Set down each line from the start of the material exactly, please, up to and including the one that contains "Given: Open the 'Apply to' frame dropdown".

►

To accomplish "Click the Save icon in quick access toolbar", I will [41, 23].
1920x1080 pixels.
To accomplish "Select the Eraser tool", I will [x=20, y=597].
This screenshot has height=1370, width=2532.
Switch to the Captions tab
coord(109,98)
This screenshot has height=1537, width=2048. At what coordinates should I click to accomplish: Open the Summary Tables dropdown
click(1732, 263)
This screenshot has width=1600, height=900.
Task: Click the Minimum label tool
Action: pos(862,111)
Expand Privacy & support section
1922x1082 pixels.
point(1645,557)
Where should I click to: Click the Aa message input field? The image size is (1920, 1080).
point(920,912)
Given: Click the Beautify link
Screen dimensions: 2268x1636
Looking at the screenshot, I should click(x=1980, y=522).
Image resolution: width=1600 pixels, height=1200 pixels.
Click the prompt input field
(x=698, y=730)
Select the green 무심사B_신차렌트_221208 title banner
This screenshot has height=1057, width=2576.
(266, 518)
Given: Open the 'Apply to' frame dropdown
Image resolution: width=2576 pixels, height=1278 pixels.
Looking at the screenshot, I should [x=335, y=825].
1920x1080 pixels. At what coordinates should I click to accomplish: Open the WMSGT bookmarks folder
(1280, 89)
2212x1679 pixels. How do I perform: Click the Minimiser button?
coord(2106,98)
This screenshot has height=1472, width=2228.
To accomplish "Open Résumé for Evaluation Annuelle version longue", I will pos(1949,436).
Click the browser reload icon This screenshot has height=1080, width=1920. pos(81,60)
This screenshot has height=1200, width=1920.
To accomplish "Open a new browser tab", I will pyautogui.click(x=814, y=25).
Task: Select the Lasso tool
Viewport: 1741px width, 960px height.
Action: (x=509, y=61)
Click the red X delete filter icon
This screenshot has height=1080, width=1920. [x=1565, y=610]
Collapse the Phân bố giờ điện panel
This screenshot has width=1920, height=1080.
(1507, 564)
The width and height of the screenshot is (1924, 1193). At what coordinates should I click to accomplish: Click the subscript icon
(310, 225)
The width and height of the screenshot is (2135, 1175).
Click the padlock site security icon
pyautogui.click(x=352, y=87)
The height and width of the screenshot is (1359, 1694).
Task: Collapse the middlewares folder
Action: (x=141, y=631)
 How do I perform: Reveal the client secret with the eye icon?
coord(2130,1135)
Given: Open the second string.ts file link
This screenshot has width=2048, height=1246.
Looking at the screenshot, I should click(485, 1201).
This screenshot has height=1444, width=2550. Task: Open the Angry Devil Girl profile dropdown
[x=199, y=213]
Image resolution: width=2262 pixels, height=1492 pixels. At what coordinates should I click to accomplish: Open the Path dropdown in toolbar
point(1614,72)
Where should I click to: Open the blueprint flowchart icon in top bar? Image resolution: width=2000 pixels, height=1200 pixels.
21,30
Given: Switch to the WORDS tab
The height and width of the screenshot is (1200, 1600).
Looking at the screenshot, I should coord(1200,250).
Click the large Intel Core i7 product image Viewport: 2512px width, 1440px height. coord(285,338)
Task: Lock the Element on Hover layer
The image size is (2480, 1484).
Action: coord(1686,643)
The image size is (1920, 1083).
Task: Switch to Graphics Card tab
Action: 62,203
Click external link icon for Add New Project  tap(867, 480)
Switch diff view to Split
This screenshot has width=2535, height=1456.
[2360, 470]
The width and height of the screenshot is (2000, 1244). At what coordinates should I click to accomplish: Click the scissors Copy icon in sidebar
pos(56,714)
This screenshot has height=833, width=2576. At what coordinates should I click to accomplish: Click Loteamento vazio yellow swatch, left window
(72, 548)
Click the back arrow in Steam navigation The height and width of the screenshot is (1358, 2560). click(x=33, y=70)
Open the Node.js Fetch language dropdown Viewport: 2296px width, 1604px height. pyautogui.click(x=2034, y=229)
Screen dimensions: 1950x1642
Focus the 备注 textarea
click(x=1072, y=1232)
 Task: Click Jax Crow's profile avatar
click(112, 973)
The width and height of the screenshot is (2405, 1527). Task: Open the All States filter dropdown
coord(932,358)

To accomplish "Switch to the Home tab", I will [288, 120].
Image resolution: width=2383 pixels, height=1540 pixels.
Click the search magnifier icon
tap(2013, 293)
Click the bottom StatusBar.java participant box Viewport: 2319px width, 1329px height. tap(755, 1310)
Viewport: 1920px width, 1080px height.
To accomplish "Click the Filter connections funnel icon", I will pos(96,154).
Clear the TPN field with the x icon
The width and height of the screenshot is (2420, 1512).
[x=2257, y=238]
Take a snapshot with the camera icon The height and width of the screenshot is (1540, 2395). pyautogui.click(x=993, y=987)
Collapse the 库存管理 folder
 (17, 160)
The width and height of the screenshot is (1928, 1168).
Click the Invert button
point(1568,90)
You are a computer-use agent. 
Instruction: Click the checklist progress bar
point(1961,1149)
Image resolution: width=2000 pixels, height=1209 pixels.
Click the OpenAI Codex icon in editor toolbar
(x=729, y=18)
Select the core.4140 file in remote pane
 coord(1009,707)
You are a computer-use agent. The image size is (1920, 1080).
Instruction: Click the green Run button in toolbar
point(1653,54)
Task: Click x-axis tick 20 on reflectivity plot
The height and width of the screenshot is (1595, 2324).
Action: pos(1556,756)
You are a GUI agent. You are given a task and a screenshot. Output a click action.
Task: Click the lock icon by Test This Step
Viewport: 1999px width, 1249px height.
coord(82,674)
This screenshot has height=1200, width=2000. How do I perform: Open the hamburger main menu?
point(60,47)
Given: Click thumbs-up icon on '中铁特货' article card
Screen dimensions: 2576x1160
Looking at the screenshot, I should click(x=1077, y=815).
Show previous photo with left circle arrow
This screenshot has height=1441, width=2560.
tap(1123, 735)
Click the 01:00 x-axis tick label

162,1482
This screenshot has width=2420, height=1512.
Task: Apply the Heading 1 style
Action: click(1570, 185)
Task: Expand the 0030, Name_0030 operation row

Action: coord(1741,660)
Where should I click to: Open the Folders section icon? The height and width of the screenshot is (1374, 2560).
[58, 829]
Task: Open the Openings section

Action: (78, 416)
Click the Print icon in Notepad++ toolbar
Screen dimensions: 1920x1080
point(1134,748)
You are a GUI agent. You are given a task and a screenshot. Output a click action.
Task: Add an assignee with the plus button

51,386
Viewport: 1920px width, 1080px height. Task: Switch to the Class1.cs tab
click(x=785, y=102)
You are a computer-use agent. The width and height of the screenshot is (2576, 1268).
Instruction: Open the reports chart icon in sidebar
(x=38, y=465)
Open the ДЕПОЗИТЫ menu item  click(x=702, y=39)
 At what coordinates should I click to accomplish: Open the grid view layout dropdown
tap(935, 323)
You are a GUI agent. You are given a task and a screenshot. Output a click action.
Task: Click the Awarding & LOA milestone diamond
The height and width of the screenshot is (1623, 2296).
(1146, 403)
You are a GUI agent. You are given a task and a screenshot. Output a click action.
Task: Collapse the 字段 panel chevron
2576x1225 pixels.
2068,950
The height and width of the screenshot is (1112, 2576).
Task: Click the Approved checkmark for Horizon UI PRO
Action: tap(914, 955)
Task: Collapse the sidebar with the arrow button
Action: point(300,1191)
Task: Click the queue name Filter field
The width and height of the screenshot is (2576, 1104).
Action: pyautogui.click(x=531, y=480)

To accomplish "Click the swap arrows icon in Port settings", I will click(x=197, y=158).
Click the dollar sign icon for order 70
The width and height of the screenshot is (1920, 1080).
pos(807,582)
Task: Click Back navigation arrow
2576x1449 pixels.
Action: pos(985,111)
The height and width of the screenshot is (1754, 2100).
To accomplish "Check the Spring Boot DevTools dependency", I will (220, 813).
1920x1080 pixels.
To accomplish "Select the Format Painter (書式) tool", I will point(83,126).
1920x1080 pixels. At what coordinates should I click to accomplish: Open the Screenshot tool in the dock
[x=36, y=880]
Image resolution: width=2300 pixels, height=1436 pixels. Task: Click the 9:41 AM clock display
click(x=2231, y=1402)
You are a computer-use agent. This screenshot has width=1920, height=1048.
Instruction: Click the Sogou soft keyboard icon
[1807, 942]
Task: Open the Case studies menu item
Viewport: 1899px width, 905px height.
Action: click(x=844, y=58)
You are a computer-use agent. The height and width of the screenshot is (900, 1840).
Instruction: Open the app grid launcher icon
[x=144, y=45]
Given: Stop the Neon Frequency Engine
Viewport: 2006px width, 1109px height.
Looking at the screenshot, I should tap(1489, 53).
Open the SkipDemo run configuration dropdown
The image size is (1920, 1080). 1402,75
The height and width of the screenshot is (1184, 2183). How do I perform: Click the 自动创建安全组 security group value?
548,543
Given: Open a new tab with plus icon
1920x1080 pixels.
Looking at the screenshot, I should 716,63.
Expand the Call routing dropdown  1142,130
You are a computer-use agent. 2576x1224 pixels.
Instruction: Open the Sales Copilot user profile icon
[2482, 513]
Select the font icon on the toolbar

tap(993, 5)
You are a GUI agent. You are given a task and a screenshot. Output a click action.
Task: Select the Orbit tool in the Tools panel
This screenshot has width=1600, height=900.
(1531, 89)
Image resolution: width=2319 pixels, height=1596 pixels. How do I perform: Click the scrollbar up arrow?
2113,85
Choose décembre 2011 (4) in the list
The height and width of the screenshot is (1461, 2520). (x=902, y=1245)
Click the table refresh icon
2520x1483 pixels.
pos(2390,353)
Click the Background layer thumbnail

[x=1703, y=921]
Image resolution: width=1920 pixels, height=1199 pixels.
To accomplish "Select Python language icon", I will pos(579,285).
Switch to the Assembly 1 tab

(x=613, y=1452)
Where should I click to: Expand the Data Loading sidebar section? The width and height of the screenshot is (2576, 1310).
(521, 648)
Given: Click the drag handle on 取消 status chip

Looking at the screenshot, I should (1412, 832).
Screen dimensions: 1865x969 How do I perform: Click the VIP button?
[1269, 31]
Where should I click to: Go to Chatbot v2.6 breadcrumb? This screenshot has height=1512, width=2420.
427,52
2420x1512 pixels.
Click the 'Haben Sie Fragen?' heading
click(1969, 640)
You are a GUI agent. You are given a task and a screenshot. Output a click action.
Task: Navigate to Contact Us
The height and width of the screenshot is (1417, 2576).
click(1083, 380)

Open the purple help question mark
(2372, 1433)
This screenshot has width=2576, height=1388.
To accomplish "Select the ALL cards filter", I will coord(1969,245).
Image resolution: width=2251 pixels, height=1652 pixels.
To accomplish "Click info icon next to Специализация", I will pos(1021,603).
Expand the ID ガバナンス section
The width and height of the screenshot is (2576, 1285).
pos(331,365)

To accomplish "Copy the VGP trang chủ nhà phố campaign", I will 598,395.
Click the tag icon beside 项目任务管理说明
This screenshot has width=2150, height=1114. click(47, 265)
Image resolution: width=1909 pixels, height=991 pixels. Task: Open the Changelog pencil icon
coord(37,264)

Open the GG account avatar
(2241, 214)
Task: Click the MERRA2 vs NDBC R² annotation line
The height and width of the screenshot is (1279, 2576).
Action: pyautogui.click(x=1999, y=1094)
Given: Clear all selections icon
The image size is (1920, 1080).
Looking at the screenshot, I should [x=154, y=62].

◄

• [Answer below]
To accomplish "Click the Save icon in quick access toolbar", I will [41, 23].
1920x1080 pixels.
To accomplish "Select the Eraser tool", I will [x=20, y=597].
This screenshot has height=1370, width=2532.
Switch to the Captions tab
coord(109,98)
This screenshot has height=1537, width=2048. At what coordinates should I click to accomplish: Open the Summary Tables dropdown
click(1732, 263)
This screenshot has width=1600, height=900.
Task: Click the Minimum label tool
Action: pos(862,111)
Expand Privacy & support section
1922x1082 pixels.
point(1645,557)
Where should I click to: Click the Aa message input field? The image size is (1920, 1080).
point(920,912)
Given: Click the Beautify link
Screen dimensions: 2268x1636
Looking at the screenshot, I should click(x=1980, y=522).
Image resolution: width=1600 pixels, height=1200 pixels.
Click the prompt input field
(x=698, y=730)
Select the green 무심사B_신차렌트_221208 title banner
This screenshot has height=1057, width=2576.
(266, 518)
Given: Open the 'Apply to' frame dropdown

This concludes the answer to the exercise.